## WHAT YOU HAVE TO DO
In this exercise, the entries below include pictures. Repeat exactly the lines from the line with "Task: Collapse the" to the line with "You are a GUI", including both, but without the pictures.

+++

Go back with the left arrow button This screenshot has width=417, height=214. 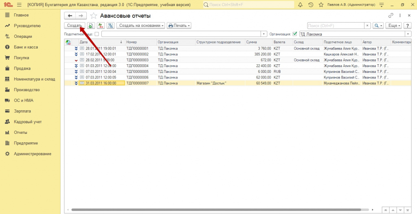(70, 15)
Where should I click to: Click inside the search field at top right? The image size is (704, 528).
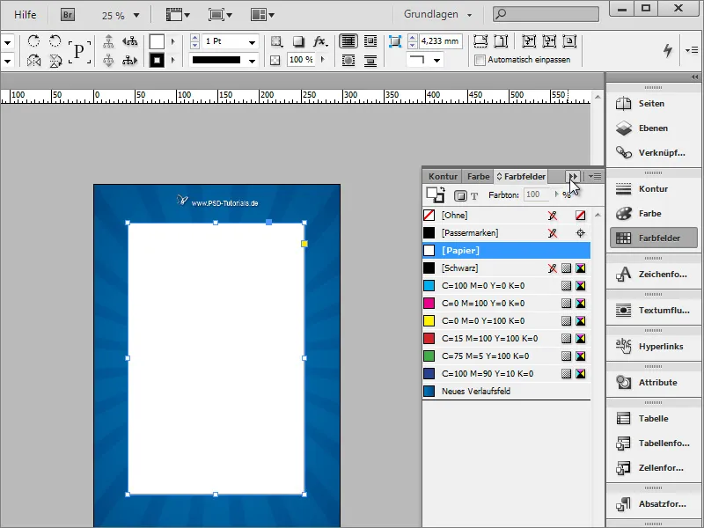tap(546, 14)
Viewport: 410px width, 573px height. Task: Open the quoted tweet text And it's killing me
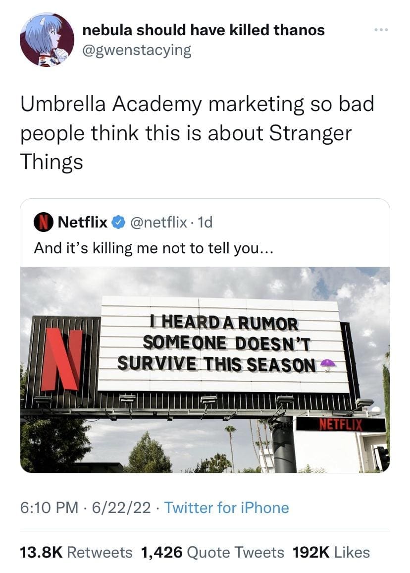click(x=154, y=248)
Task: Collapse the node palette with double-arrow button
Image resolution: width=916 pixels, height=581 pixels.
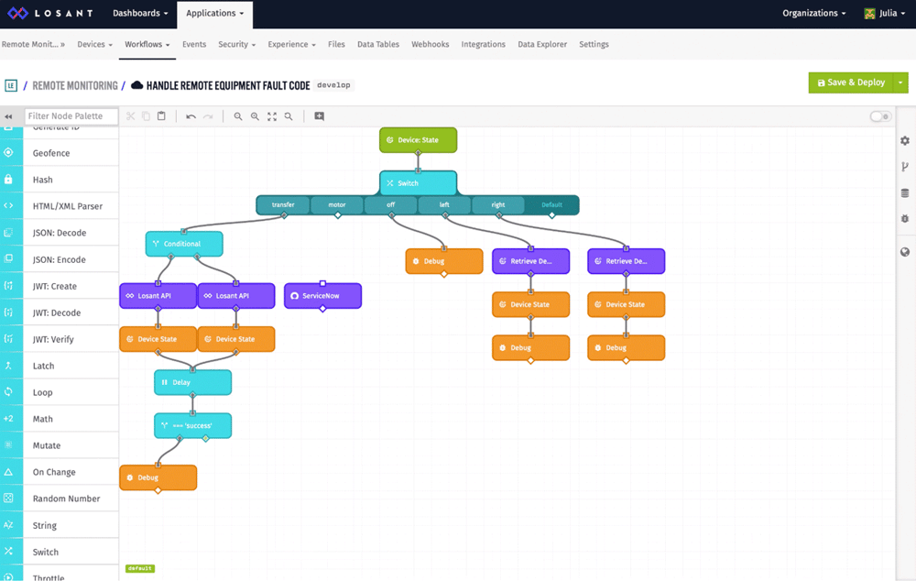Action: pyautogui.click(x=10, y=116)
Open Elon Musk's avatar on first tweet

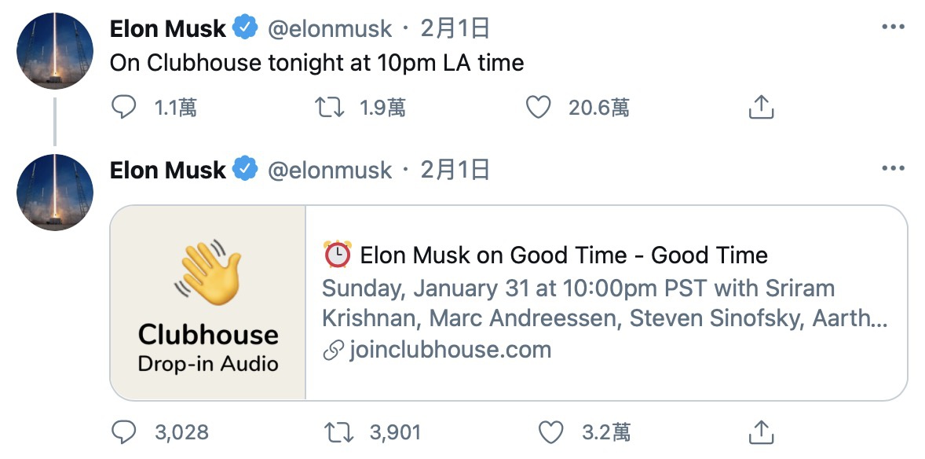(x=55, y=51)
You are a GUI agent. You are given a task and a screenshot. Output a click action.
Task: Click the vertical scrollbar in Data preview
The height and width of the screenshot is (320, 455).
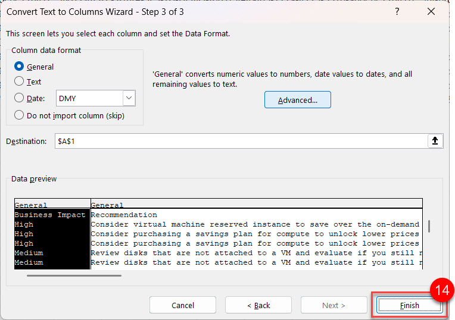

+++

## REPLY
Task: Collapse the node palette with double-arrow button
Image resolution: width=916 pixels, height=581 pixels.
Action: pyautogui.click(x=10, y=116)
Open Elon Musk's avatar on first tweet

(x=55, y=51)
You are a GUI agent. You are given a task and a screenshot. Output a click action.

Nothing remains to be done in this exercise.